2.4   Rule 2.4 Lawyer Serving as a Third-Party Neutral

2.4:100   Comparative Analysis of Colorado Rule

Primary Colorado References:
Background References: ABA Model Rule 2.4, Other Jurisdictions
Commentary:

MR 2.4 was added in February 2002. The Reporter's explanation of the change reads as follows:

The role of third-party neutral is not unique to lawyers, but the Commission recognizes that lawyers are increasingly serving in these roles. Unlike nonlawyers who serve as neutrals, lawyers may experience unique ethical problems, for example, those arising from possible confusion about the nature of the lawyer's role. The Commission notes that there have been a number of attempts by various organizations to promulgate codes of ethics for neutrals (e.g., aspirational codes for arbitrators or mediators or court enacted rules governing court-sponsored mediators), but such codes do not typically address the special problems of lawyers. The Commission's proposed approach is designed to promote dispute resolution parties' understanding of the lawyer-neutral's role.
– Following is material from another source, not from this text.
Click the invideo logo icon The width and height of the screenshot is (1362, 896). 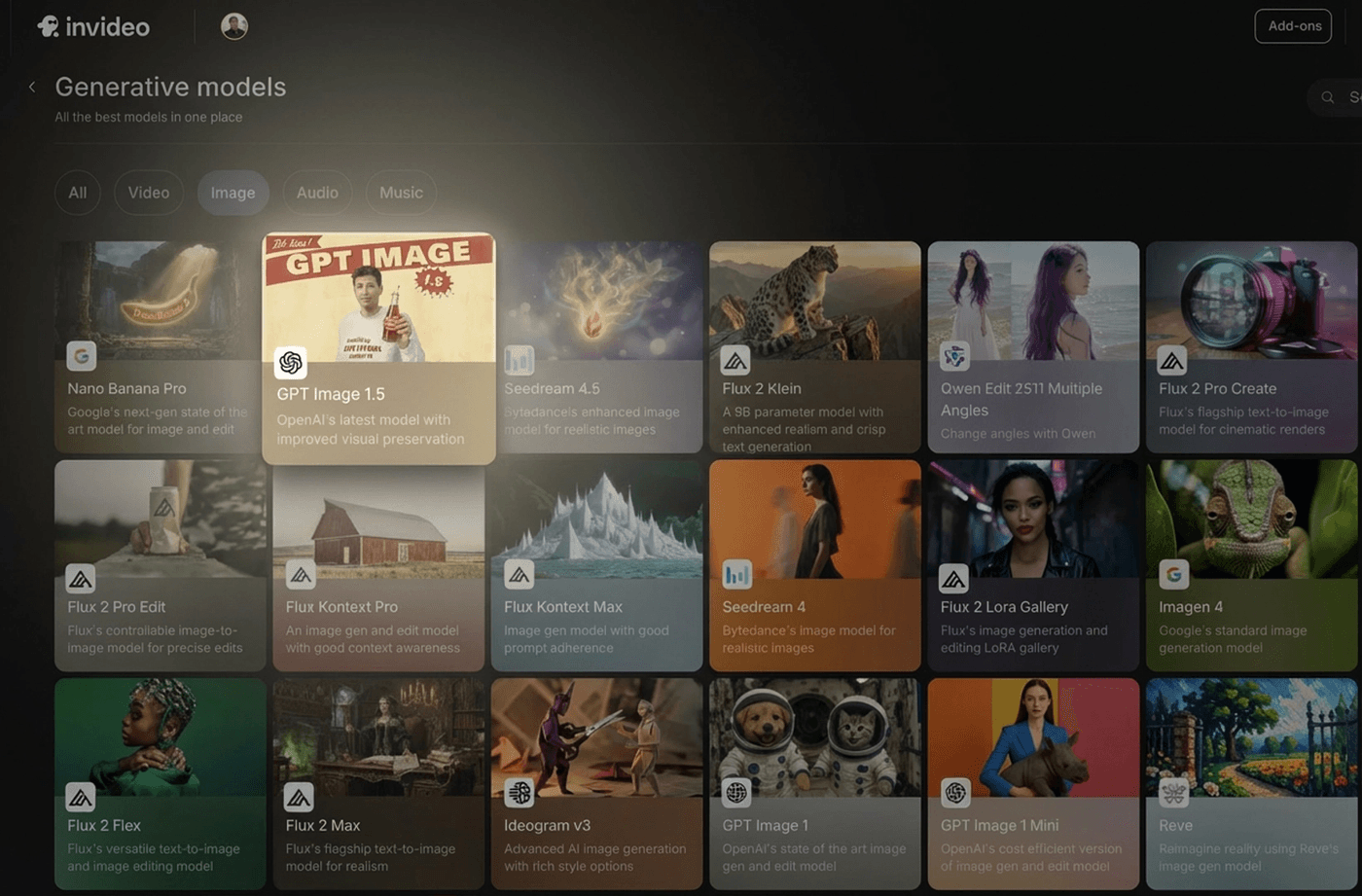point(48,26)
2.4:101      Model Rule Comparison

Colorado has not adopted the new model rule.

2.4:200   Definition of "Third-Party Neutral"

Primary Colorado References:
Background References: ABA Model Rule 2.4, Other Jurisdictions
Commentary:

Colorado has not adopted the new model rule.

2.4:300   Duty to Inform Parties of Nature of Lawyer's Role

Primary Colorado References:
Background References: ABA Model Rule 2.4, Other Jurisdictions
Commentary:

Colorado has not adopted the new model rule.